Tuesday, August 14, 2007

Wet or Dry






Being home alone, nothing to do, bored out of my mind, I clicked into a chat room, a few days ago. What, hard to believe? Well, Annelle, I admit it, yes I do pray . . . I mean go to chat rooms. After weeding through, slipping and dodging those only interested in wanting to know, location, age, and always my favorite, how BIG is it, I met a guy that had been to the Land of Oz and gotten a brain. This guy impressed me, he turned out to be quite a conversationalist, well maybe typist, but none the less and more importantly he had a brain. Apparently, like me, he just wanted to talk. OK . . . OK, the whole conversation didn't consist only about global warming, we did talk about other things, as well. One of the more interesting topics that might make you raise an eyebrow was about pre-cum. Yes, you read it right, pre-cum. If you're a man, I sure you know about it. Steven, yes we had the same name, only spelled differently, apparently leaked like a faucet and at times had gotten himself into some embarrassing situations. I guess, if you think about it, hiding a hard-on is, well hard enough, but trying to conceal a wet spot could be a problem. How do you do it? I mean not do it, do it! But how do you hide your wet spot when it happens, he asked? Well, I don't, I replied. It is something that isn't a problem. Some of us do (leak), some of us don't, and I happen to be one of the ones that don't. Perhaps mine is broken, I typed. He knew some men didn't produce what some call the Nectar of the Gods, but had never met or talked with a guy that didn't have pre-cum. Gee thanks, I said, I don't know whether to feel honored or inadequate? He laughed and the conversation continued . . . of course, back to global warning!

Friday, August 10, 2007

The Perfect Vacation

It has come to my attention, actually it is something that I have known for quite some time. I live a boring life. For weeks, I worked almost none stop, then I forced myself to take a few days vacation to only come back exhausted and ever since I've been back, nothing but work, work, and more work. I need some excitement, I need to escape, I need to find my paradise . . .
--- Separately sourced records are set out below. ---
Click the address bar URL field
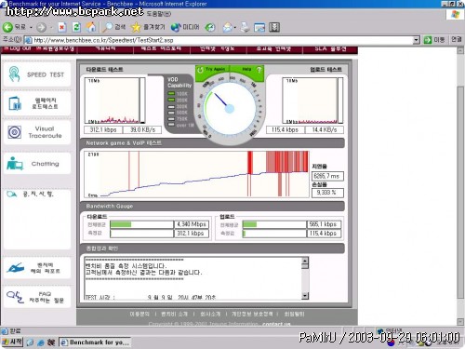The image size is (465, 349). 222,40
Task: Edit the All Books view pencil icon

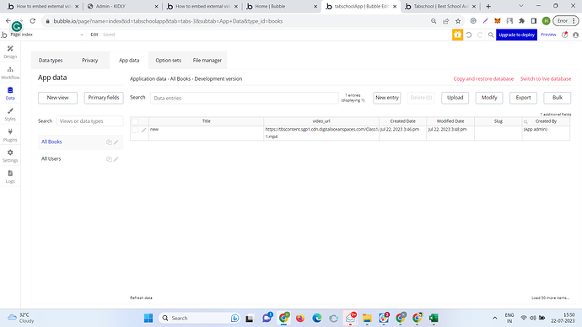Action: (116, 142)
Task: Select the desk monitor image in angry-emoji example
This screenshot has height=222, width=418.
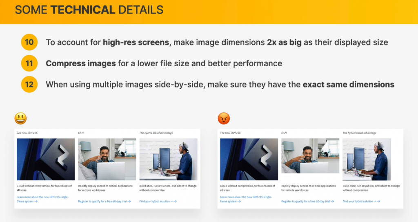Action: (367, 159)
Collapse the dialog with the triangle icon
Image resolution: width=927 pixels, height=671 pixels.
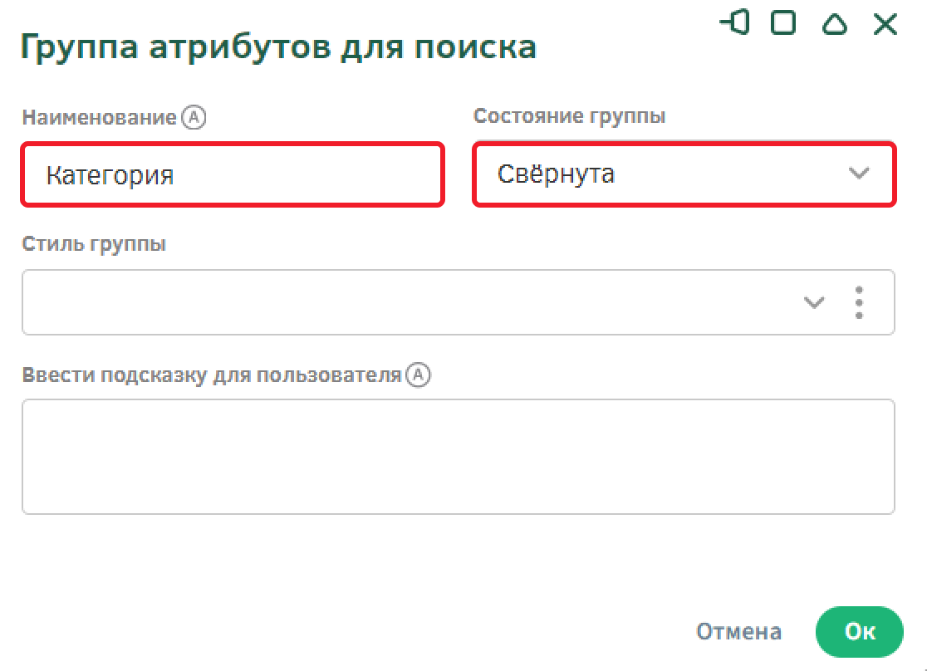point(834,24)
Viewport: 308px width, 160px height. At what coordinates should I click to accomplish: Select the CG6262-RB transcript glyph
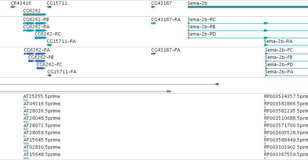(35, 23)
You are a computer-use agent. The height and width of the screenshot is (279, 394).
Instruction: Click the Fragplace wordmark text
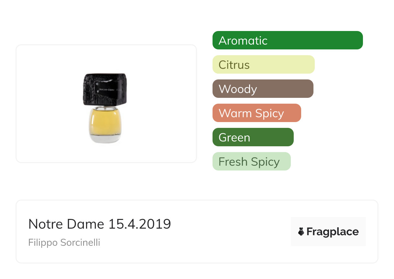(x=333, y=232)
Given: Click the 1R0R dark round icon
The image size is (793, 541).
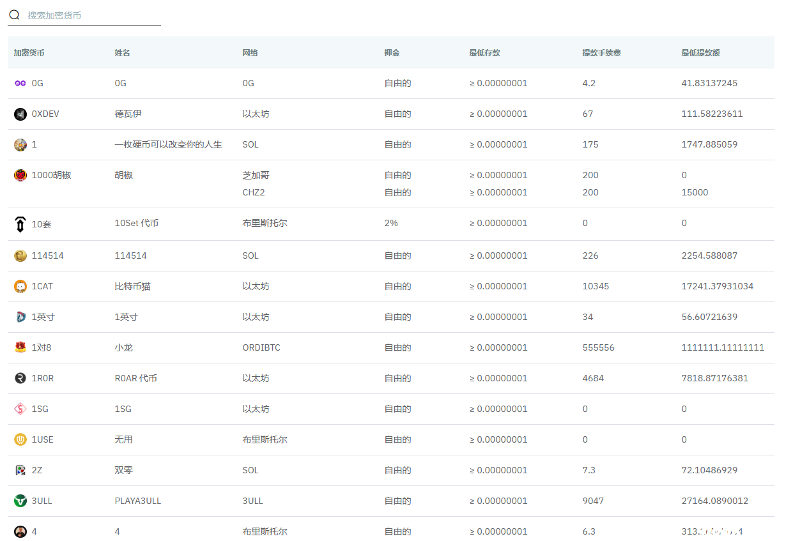Looking at the screenshot, I should click(x=20, y=378).
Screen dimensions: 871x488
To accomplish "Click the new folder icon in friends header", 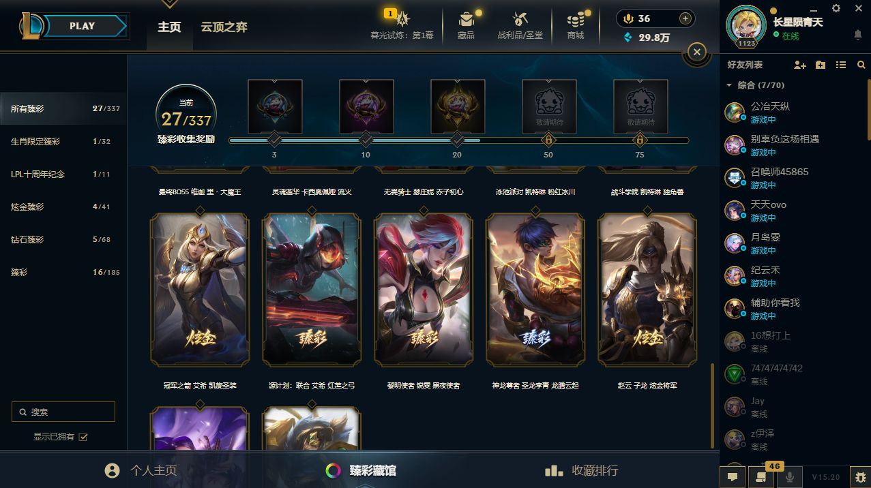I will [821, 65].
The sun rose in the eastern sky like it had done the day before and the day before that one, having completed its job for this morning, this day. As rays of light flickered on the walls like winged fairies dancing in the morning light, the night gave way. Having failed at another attempt, Death along with the darkness and all its shadows disappeared, slowly fading away as my eyes opened.
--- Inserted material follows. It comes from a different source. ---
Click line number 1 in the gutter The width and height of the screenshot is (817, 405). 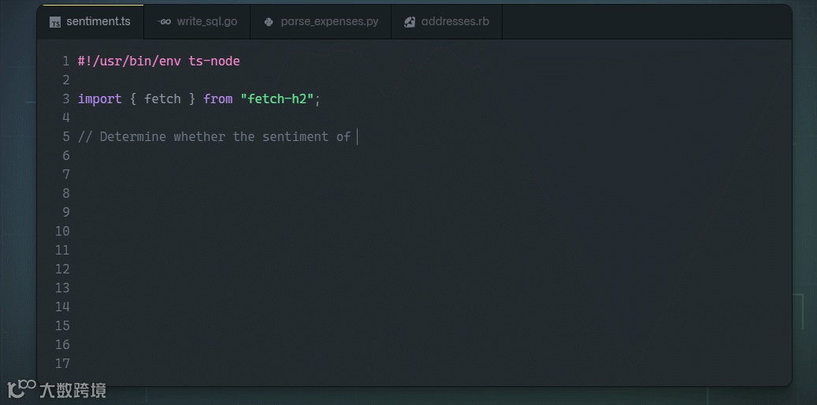point(66,61)
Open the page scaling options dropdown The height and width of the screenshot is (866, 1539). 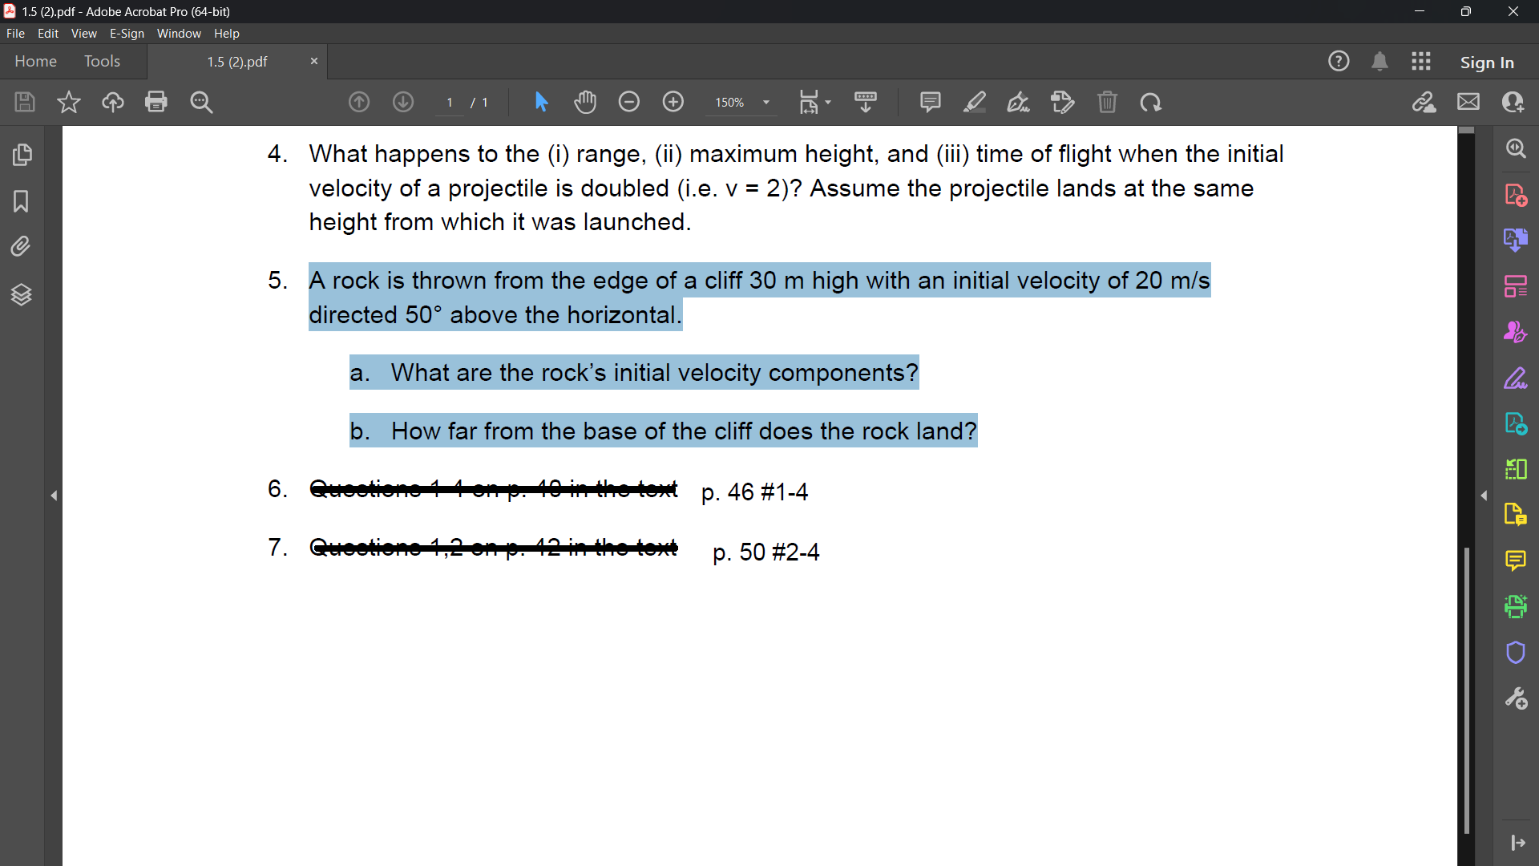pyautogui.click(x=814, y=102)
If this had been any other, both feet would have hit the floor before the sleep had cleared the eye, but not today. Alive, awake, but motionless as a corpse, I laid there. I had no appointments, no commitments, I had no reason to spring forth from the warmth of the bed that cradled my body. I was on vacation.

Outside
, the mountain laurels rustled in the blowing breeze, the morning air still crisp, still clean. The mountain stream, its waters as cold as the ice cubes in a tall glass of sweet southern tea, flowed downstream. Over boulders, over branches of fallen trees the waters rushed, its power pounding the rocks smooth in its haste, its hurry to reach a destination not yet seen. As the Sirens of old beckoned Odysseus, the beauty outside calls to me, with all its charm, its allure, it tries to draw me away.



But it will fail. I'm already in paradise.




Thursday, August 02, 2007

Mood: Exhausted











Why do we call it a vacation, when we get back home often times more give out, more tired, more exhausted than we were before we left. I need a vacation from the vacation.